At that moment his cell phone rang. He answered as he got to his feet, motioning to Jeanne to hold on for a moment. It was Aimée calling from the O’Briens’.

“Emma’s wake is about to start,” Aimée said. “Hannah asked me to call because she wants to know when you and Juliette are going to come over? I know you sounded reluctant earlier, but she thinks it is important for Juliette to say goodbye to her mother and maybe leave something for her in the casket.”

“A problem has arisen,” Brian began, wincing at the whole idea of the wake, particularly in relation to his daughter.
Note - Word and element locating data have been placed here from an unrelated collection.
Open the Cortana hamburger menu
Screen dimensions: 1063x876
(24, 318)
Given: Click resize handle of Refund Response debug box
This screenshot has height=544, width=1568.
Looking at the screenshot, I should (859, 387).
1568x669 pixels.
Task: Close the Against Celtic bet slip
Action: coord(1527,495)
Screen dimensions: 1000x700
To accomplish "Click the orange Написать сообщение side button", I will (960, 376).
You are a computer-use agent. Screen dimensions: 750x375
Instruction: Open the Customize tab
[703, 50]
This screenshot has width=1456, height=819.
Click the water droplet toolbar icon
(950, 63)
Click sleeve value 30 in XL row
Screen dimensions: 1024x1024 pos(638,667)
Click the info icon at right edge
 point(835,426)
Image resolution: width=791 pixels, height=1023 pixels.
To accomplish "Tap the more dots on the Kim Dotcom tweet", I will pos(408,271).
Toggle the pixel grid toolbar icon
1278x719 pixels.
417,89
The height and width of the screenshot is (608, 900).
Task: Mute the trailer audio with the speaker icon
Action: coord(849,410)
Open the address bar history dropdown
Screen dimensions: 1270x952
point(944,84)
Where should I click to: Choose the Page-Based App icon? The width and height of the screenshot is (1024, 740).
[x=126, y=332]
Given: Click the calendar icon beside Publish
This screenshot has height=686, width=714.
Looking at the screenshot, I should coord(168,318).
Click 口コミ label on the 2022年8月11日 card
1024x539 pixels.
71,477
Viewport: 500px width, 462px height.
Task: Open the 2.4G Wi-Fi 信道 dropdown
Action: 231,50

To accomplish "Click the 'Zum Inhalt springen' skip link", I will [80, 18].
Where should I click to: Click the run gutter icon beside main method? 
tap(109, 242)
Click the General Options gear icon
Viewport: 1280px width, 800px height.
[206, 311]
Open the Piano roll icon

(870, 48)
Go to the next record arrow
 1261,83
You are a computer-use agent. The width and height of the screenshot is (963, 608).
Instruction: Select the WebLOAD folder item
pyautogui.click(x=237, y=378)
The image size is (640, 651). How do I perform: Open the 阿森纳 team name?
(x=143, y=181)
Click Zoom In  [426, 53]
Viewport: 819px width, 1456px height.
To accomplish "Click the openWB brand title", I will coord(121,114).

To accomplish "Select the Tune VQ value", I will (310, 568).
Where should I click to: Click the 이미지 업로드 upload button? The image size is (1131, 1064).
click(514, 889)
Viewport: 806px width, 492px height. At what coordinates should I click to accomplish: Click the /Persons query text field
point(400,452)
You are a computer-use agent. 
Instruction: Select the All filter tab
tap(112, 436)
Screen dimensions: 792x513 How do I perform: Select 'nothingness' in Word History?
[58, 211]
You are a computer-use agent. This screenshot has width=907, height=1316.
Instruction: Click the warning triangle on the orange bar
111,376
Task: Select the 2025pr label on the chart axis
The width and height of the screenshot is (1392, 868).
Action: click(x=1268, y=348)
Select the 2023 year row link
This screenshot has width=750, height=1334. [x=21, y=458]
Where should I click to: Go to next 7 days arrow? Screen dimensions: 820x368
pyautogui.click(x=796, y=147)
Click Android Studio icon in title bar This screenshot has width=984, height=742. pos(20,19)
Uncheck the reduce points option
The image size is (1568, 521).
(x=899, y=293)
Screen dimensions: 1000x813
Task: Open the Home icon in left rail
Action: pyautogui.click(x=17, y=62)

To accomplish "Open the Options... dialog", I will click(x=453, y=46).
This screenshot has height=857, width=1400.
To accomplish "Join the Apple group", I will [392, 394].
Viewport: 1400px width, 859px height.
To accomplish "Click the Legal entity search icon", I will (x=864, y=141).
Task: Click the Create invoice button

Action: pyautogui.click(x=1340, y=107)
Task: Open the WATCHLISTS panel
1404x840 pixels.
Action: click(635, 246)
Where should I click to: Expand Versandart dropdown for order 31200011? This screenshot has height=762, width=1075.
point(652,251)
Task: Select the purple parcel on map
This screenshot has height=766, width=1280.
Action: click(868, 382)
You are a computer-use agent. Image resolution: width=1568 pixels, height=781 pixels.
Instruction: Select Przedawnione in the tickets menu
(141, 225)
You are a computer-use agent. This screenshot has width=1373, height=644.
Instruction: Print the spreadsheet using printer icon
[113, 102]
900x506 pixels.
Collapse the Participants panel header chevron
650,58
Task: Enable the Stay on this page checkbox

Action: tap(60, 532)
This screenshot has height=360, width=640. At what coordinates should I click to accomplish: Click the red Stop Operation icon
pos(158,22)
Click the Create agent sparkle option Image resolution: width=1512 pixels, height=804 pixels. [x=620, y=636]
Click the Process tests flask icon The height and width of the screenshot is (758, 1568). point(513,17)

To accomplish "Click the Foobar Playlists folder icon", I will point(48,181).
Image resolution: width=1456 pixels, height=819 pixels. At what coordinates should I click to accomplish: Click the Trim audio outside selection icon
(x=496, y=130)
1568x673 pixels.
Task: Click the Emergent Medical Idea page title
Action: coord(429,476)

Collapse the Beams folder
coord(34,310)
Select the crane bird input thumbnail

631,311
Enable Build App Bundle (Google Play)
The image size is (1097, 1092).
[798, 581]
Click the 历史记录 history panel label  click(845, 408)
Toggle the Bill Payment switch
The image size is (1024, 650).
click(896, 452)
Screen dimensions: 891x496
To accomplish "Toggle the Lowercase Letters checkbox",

He had forgotten all about it with his rising concerns about his daughter’s health status. “Juliette seems to have a fever and doesn’t feel great, making us worry she might have coronavirus.”

“Oh, no!” Aimée exclaimed. “Mon Dieu! What are you going to do? Are you going to have her tested?”

“Yes, I think we must, as it could have dire consequences if she’s positive. We’re going to take her to the MMH Inwood ED.”

“You and Camila?”

“No, with Jeanne Juliette-Shaw, the woman I mentioned earlier,” Brian said. “I called her because Juliette hasn’t been talking, and Jeanne came over and has been very helpful. She was able to get Juliette to open up. That’s how we know Juliette’s not feeling well, because up until then she wasn’t talking. Luckily, she doesn’t have any cough or breathing issues, but what can I say? We can’t ignore it. I tried to call her pediatrician, but he’s on vacation.”